The second phase of Soviet space program is called "Voskhod" – sunrise. After several successful launches of "Vostok" spacecrafts, it was time to move forward in the quest of exploring space. "Voskhod" was the name of a new spacecraft series designed for flights on a circumterraneous orbit. Those spacecraft resembled the "Vostok" space vehicles in many ways, but were designed to carry multiple cosmonauts (Russian term for astronaut).
To achieve that and place three cosmonauts in the same volume that previously contained only one person, developers had omitted the ejection seat, which application in the "Vostok" enabled the cosmonaut to leave the ship at certain point during the landing and landed with a parachute.
Besides that, to save place, cosmonauts were intended to be without space suits during the flight. Also, as the crew had to land inside the spacecraft, a new decent module was designed – it included a breaking system that would fire a solid-fueled rocket once the spacecraft neared the ground to make the landing softer and smoother.
Voskhod 1 crew selection
In spite of the fact that this flight was considered much more dangerous than previous ones, many people were anxious to be included in the crew. Korolev decided he wanted Constantin Feokistov, the designer of the landing module, to be included in the crew – however, the nomination was approved only after severe discussion. The crew of 3 also included commander Vladimir Komarov and doctor Boris Egorov.
==================================================
EXERCISES TO COMPLETE:
A. In the Voskhod passage, rewrite the part starting with "The second phase" and going on through "with a parachute.", with "ejection seat" swapped for "catapult seat".
B. According to the Voskhod passage, whom did Korolev want included in the crew?
C. Carry the Voskhod passage forward from its last sentence.

SOURCE DATA:
==================================================
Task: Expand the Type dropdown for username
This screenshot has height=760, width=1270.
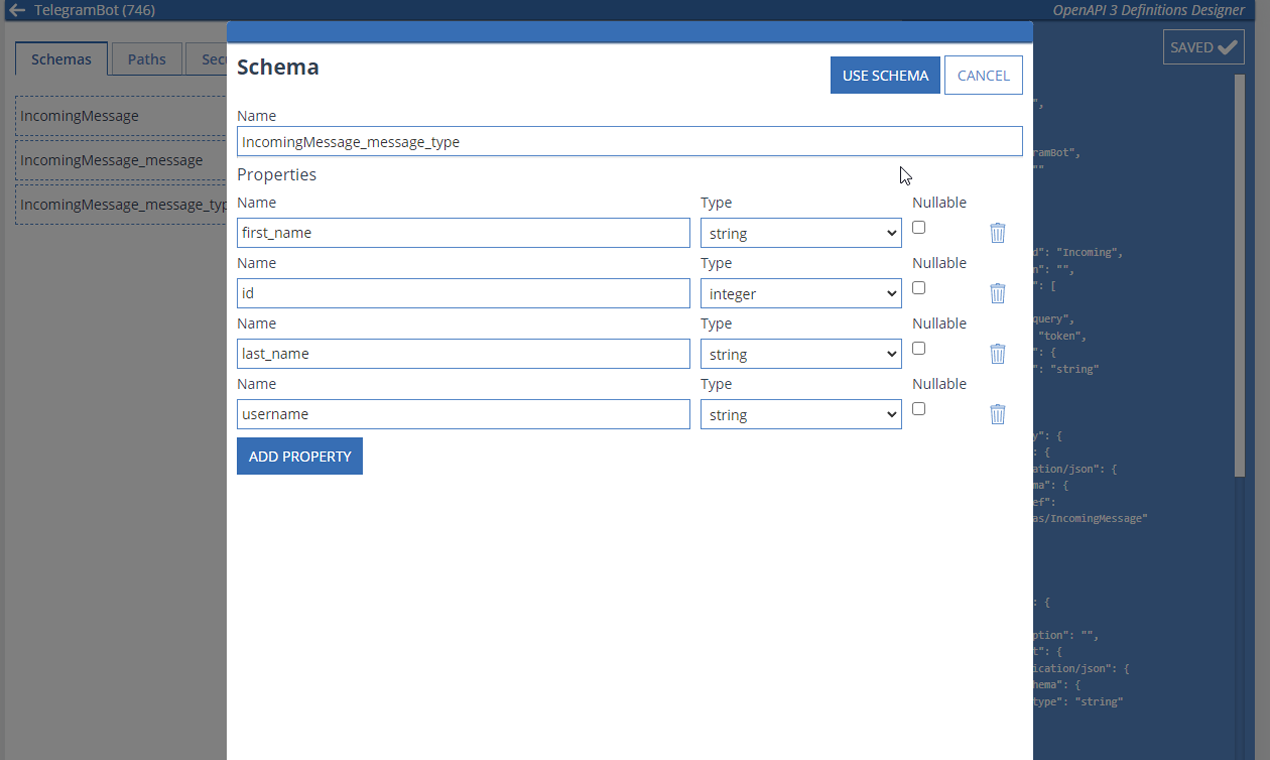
==================================================
THE ANSWERS:
A.
The second phase of Soviet space program is called "Voskhod" – sunrise. After several successful launches of "Vostok" spacecrafts, it was time to move forward in the quest of exploring space. "Voskhod" was the name of a new spacecraft series designed for flights on a circumterraneous orbit. Those spacecraft resembled the "Vostok" space vehicles in many ways, but were designed to carry multiple cosmonauts (Russian term for astronaut).
To achieve that and place three cosmonauts in the same volume that previously contained only one person, developers had omitted the catapult seat, which application in the "Vostok" enabled the cosmonaut to leave the ship at certain point during the landing and landed with a parachute.

B. Constantin Feokistov, the designer of the landing module.

C.
Voskhod 2 – first EVA
The Voskhod-2 mission was even more spectacular. Launched on March 18th, 1965, the ship carried only 2 astronauts – Commander Pavel Belyaev and a pilot Alexei Leonov. During the second orbit of Earth, Leonov performed the first ever EVA – Extra Vehicular Activity, becoming the first person to walk in space. Leonov was in outer space for over 10 minutes (12 minutes and 9 seconds), with two TV cameras transmitting his every move to Earth. Even though this was a great achievement, the flight had many problems. On his return to the vehicle, Leonov space suit had expanded and did not allow his re-entry to the vehicle. He had to lower the pressure inside the suit to fit through the hatch. Also, the automatically programmed landing did not work, and the craft was landed on manual controls – missing the intended landing point by several kilometers. For over 50 hours the astronauts remained inside the landed spacecraft, waiting for the rescue teams.
Those failures, among other discovered problems, lead to canceling the next planned Voskhod manned flight, which was intended to last over 15 days. Instead, an experimental flight of another Voskhod – which was assigned the name of Cosmos-110 – was launched, carrying 2 dogs onboard. The flight lasted for 22 days.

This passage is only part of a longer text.